The lawsuit filed in U.S. District Court in Manhattan said that between July 2006 and August 2007, Goldman sold $3.6 billion of student loan ARS to Bankruptcy Management Solutions Inc and Ocwen Financial Corp.

"Goldman represented to BMS and Ocwen that the securities were appropriate for those companies' investment portfolios which, as Goldman knew or consciously and recklessly disregarded, were restricted to safe, highly-liquid investments," the lawsuit said.

At the time of the ARS market collapse in February this year, BMS and Ocwen held a combined $236 million in Goldman-brokered student loan auction rate securities, the lawsuit said. These were ARS based on student loans typically supported by government guarantees.

"Brokers, including Goldman, chose to take action to conceal from investors such as BMS and Ocwen the rapid loss of liquidity from the market by increasing purchases," the lawsuit said.

In the financial crisis that has changed the landscape of the industry, the two largest investment banks Goldman Sachs and Morgan Stanley (MS.N), have become bank holding companies, turning away from the high-risk broker model.

BMS does most of its business in California providing software, hardware and services to support Chapter 7 bankruptcy trustees. Florida-based Ocwen provides loan servicing and mortgage fulfillment to the financial industry.

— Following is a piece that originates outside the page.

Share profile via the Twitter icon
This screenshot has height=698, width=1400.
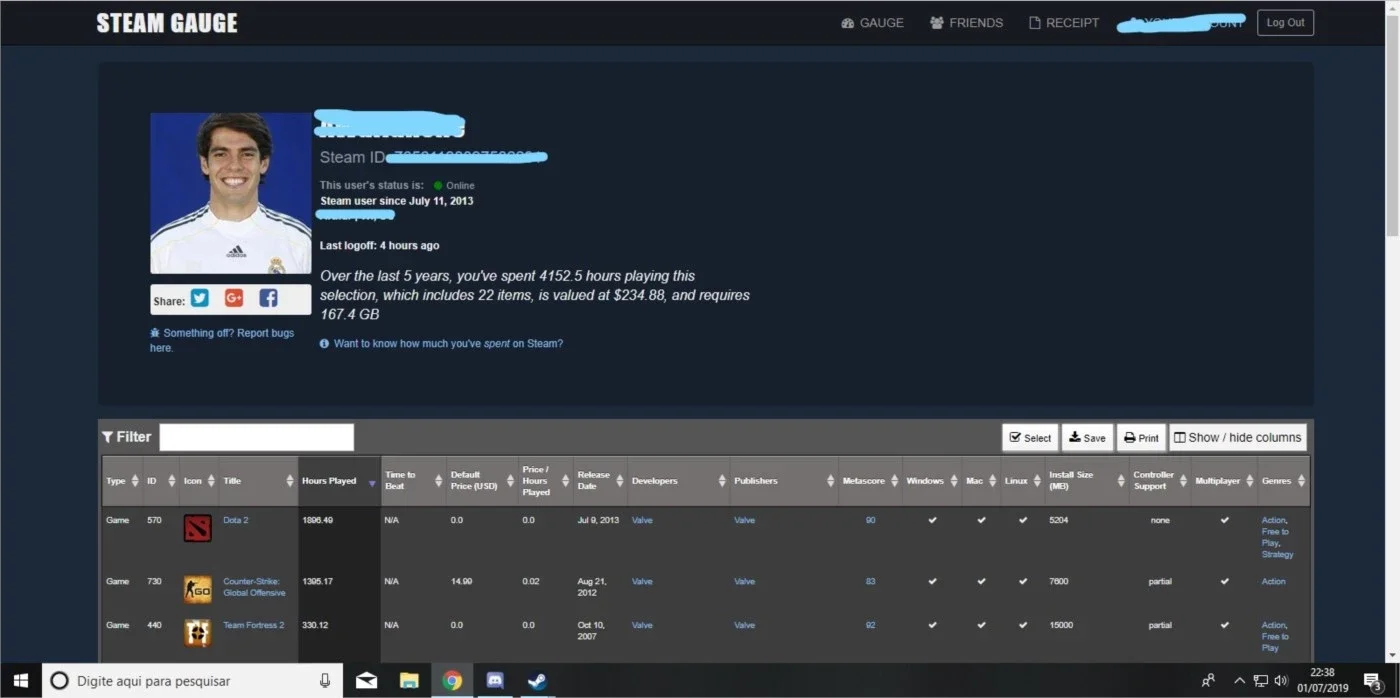point(200,298)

A spokesman for Goldman Sachs declined comment on the lawsuit, one of several that have been filed by shareholders or customers of banks and investment banks that dealt in auction rate securities.

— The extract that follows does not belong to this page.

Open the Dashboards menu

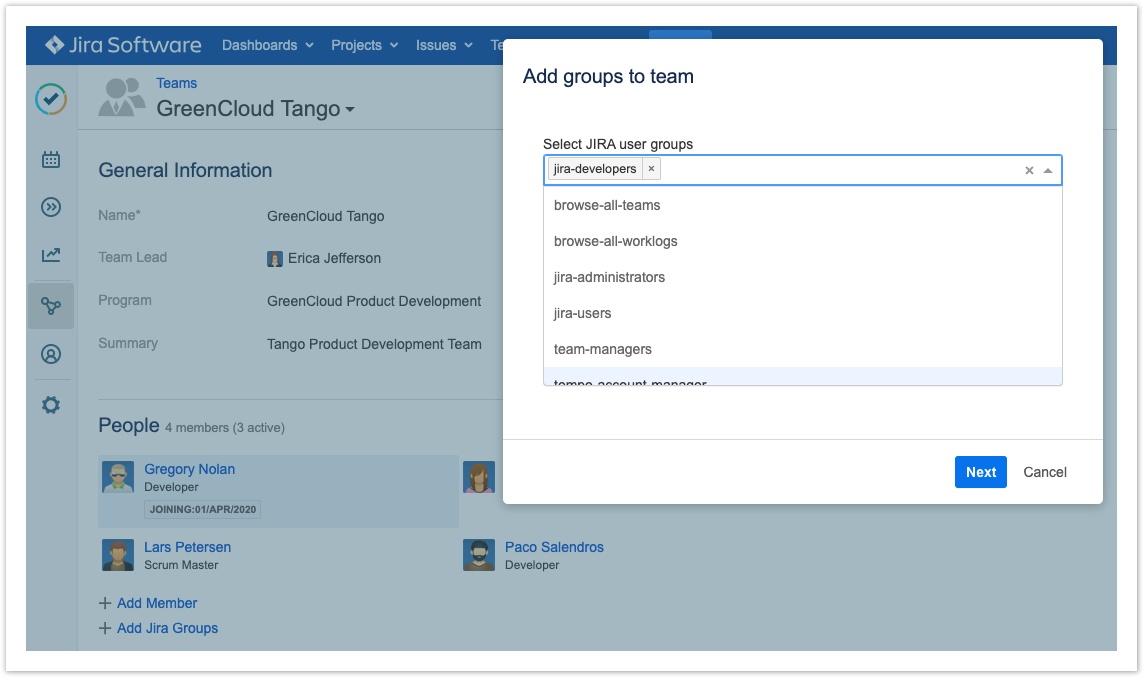(267, 45)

They were billed as safe, cash-like instruments bought and sold in periodic auctions every 7, 14 or 28 days, but big banks stopped supporting the auctions in January as investor demand for the debt dried up.

Many investors have been stuck holding the debt, sparking investigations into whether banks sold the securities even as they privately worried market turmoil was making it harder to complete auctions.